### EXERCISE REQUIREMENTS
Change every "Where should I click to" in the data to "Where do I click to" and leave all other text as it is.

Collected data entries:
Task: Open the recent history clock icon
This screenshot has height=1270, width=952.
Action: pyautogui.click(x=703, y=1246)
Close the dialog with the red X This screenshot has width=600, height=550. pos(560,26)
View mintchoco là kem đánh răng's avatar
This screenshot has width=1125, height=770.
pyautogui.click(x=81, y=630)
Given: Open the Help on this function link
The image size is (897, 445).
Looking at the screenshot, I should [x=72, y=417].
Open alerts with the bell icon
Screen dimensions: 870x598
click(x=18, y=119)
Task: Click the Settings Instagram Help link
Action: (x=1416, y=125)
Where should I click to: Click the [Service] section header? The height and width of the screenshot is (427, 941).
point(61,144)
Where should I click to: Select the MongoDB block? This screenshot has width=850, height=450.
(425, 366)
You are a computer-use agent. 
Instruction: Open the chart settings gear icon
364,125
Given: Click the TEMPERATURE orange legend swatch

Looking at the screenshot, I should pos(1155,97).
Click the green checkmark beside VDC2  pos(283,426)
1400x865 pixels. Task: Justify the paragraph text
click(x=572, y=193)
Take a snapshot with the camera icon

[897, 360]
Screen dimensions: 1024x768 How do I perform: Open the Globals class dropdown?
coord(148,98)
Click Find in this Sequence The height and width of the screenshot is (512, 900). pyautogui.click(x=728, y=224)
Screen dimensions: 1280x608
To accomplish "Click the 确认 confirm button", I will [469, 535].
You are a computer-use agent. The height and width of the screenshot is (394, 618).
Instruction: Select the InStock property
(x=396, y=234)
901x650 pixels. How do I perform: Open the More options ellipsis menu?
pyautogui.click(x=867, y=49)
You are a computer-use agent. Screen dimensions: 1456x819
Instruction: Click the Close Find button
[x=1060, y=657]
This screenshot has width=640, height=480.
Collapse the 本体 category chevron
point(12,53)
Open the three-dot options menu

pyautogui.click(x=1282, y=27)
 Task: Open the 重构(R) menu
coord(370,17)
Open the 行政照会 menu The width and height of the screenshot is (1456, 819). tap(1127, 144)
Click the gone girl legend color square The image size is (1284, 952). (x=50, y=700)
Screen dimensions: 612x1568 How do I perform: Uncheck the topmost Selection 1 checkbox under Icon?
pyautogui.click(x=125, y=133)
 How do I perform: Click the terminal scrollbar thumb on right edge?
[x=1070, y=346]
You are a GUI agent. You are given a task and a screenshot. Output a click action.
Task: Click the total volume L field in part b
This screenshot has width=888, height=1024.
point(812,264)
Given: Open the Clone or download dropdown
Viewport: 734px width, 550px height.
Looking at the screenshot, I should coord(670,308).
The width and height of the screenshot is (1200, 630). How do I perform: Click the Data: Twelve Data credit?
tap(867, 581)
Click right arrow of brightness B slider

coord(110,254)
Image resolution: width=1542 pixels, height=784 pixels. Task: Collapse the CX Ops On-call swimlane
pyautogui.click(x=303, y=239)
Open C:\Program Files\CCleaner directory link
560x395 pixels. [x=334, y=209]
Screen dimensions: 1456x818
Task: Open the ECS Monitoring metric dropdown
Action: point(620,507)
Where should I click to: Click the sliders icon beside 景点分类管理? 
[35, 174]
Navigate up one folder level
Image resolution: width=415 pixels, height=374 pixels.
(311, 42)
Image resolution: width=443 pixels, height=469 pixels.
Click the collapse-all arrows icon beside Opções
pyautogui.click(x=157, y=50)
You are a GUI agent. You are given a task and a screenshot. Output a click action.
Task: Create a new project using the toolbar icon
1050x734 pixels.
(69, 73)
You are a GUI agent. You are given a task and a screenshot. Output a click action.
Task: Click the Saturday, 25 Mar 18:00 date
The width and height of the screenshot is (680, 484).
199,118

### ANSWER TO THIS PROBLEM
Task: Open the recent history clock icon
This screenshot has height=1270, width=952.
Action: pyautogui.click(x=703, y=1246)
Close the dialog with the red X This screenshot has width=600, height=550. pos(560,26)
View mintchoco là kem đánh răng's avatar
This screenshot has width=1125, height=770.
pyautogui.click(x=81, y=630)
Given: Open the Help on this function link
The image size is (897, 445).
Looking at the screenshot, I should [x=72, y=417].
Open alerts with the bell icon
Screen dimensions: 870x598
click(x=18, y=119)
Task: Click the Settings Instagram Help link
Action: (x=1416, y=125)
Where do I click to: Click the [Service] section header? The height and width of the screenshot is (427, 941).
point(61,144)
Where do I click to: Select the MongoDB block? This screenshot has width=850, height=450.
(425, 366)
You are a computer-use agent. 
Instruction: Open the chart settings gear icon
364,125
Given: Click the TEMPERATURE orange legend swatch

Looking at the screenshot, I should pos(1155,97).
Click the green checkmark beside VDC2  pos(283,426)
1400x865 pixels. Task: Justify the paragraph text
click(x=572, y=193)
Take a snapshot with the camera icon

[897, 360]
Screen dimensions: 1024x768 How do I perform: Open the Globals class dropdown?
coord(148,98)
Click Find in this Sequence The height and width of the screenshot is (512, 900). pyautogui.click(x=728, y=224)
Screen dimensions: 1280x608
To accomplish "Click the 确认 confirm button", I will [469, 535].
You are a computer-use agent. The height and width of the screenshot is (394, 618).
Instruction: Select the InStock property
(x=396, y=234)
901x650 pixels. How do I perform: Open the More options ellipsis menu?
pyautogui.click(x=867, y=49)
You are a computer-use agent. Screen dimensions: 1456x819
Instruction: Click the Close Find button
[x=1060, y=657]
This screenshot has width=640, height=480.
Collapse the 本体 category chevron
point(12,53)
Open the three-dot options menu

pyautogui.click(x=1282, y=27)
 Task: Open the 重构(R) menu
coord(370,17)
Open the 行政照会 menu The width and height of the screenshot is (1456, 819). tap(1127, 144)
Click the gone girl legend color square The image size is (1284, 952). (x=50, y=700)
Screen dimensions: 612x1568 How do I perform: Uncheck the topmost Selection 1 checkbox under Icon?
pyautogui.click(x=125, y=133)
 How do I perform: Click the terminal scrollbar thumb on right edge?
[x=1070, y=346]
You are a GUI agent. You are given a task and a screenshot. Output a click action.
Task: Click the total volume L field in part b
This screenshot has width=888, height=1024.
point(812,264)
Given: Open the Clone or download dropdown
Viewport: 734px width, 550px height.
Looking at the screenshot, I should coord(670,308).
The width and height of the screenshot is (1200, 630). How do I perform: Click the Data: Twelve Data credit?
tap(867, 581)
Click right arrow of brightness B slider

coord(110,254)
Image resolution: width=1542 pixels, height=784 pixels. Task: Collapse the CX Ops On-call swimlane
pyautogui.click(x=303, y=239)
Open C:\Program Files\CCleaner directory link
560x395 pixels. [x=334, y=209]
Screen dimensions: 1456x818
Task: Open the ECS Monitoring metric dropdown
Action: point(620,507)
Where do I click to: Click the sliders icon beside 景点分类管理? 
[35, 174]
Navigate up one folder level
Image resolution: width=415 pixels, height=374 pixels.
(311, 42)
Image resolution: width=443 pixels, height=469 pixels.
Click the collapse-all arrows icon beside Opções
pyautogui.click(x=157, y=50)
You are a GUI agent. You are given a task and a screenshot. Output a click action.
Task: Create a new project using the toolbar icon
1050x734 pixels.
(69, 73)
You are a GUI agent. You are given a task and a screenshot. Output a click action.
Task: Click the Saturday, 25 Mar 18:00 date
The width and height of the screenshot is (680, 484).
199,118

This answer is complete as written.